▶ [TEXTE PRÉSENTÉ]
· · ·

En période normale, le coulissier « inscrit à la feuille » offre au public toute garantie de solvabilité. Il n’en est pas de même des « non inscrits, » parmi lesquels se confond la tourbe des intermédiaires suspects. Ces « pieds humides, » suivant le sobriquet qui les désigne, parce qu’ils gravitent en plein air, à l’intérieur des grilles, exposés à l’inclémence des saisons, sont au commerce des valeurs ce que le marché du Temple, depuis peu disparu, était au commerce des habits. Seulement, dans ce coin pittoresque, dit des « chapeaux gras, » le titre qui fait l’objet du trafic est superbe. C’est un papier de fil, de pâte riche, de fabrication très soignée, sur lequel sont tirées en gravure des « obligations, » des « actions » pleines de promesses, qui n’ont rapporté d’argent qu’à l’imprimeur.

· · ·

▶ [DONNÉES FOURNIES]

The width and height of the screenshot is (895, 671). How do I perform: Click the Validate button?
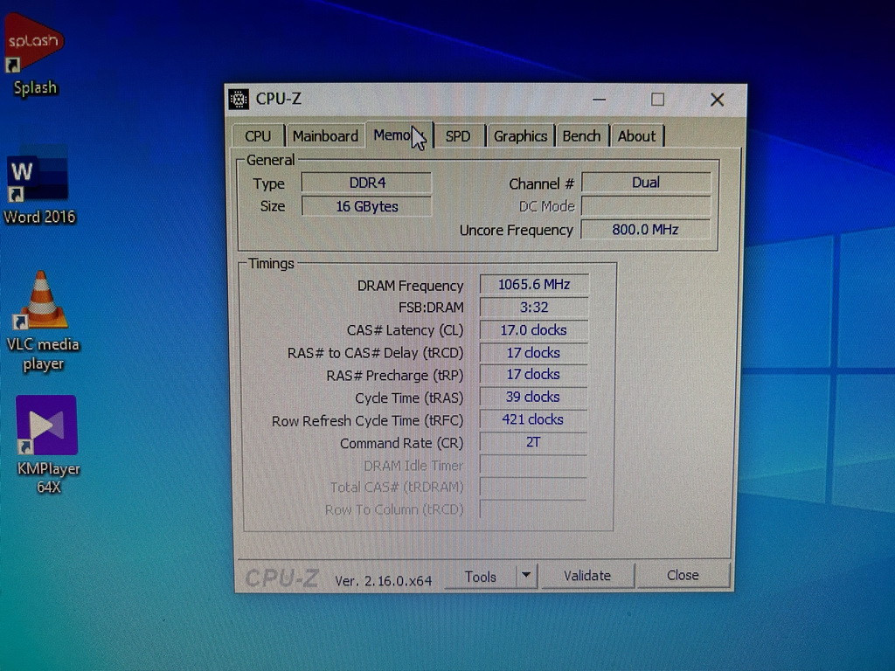click(587, 576)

· · ·

▶ [VOS TÂCHES]
(1) Relevez, dans leur ordre d'apparition, toutes les expressions que le texte sur les coulissiers place entre guillemets.
(2) Recopiez le passage du texte sur les coulissiers qui va de « En période normale, le » à « d’argent qu’à l’imprimeur. », ces deux segments compris.

▶ [RÉPONSES PAR TÂCHE]
(1)
- inscrit à la feuille
- non inscrits
- pieds humides
- chapeaux gras
- obligations
- actions

(2)
En période normale, le coulissier « inscrit à la feuille » offre au public toute garantie de solvabilité. Il n’en est pas de même des « non inscrits, » parmi lesquels se confond la tourbe des intermédiaires suspects. Ces « pieds humides, » suivant le sobriquet qui les désigne, parce qu’ils gravitent en plein air, à l’intérieur des grilles, exposés à l’inclémence des saisons, sont au commerce des valeurs ce que le marché du Temple, depuis peu disparu, était au commerce des habits. Seulement, dans ce coin pittoresque, dit des « chapeaux gras, » le titre qui fait l’objet du trafic est superbe. C’est un papier de fil, de pâte riche, de fabrication très soignée, sur lequel sont tirées en gravure des « obligations, » des « actions » pleines de promesses, qui n’ont rapporté d’argent qu’à l’imprimeur.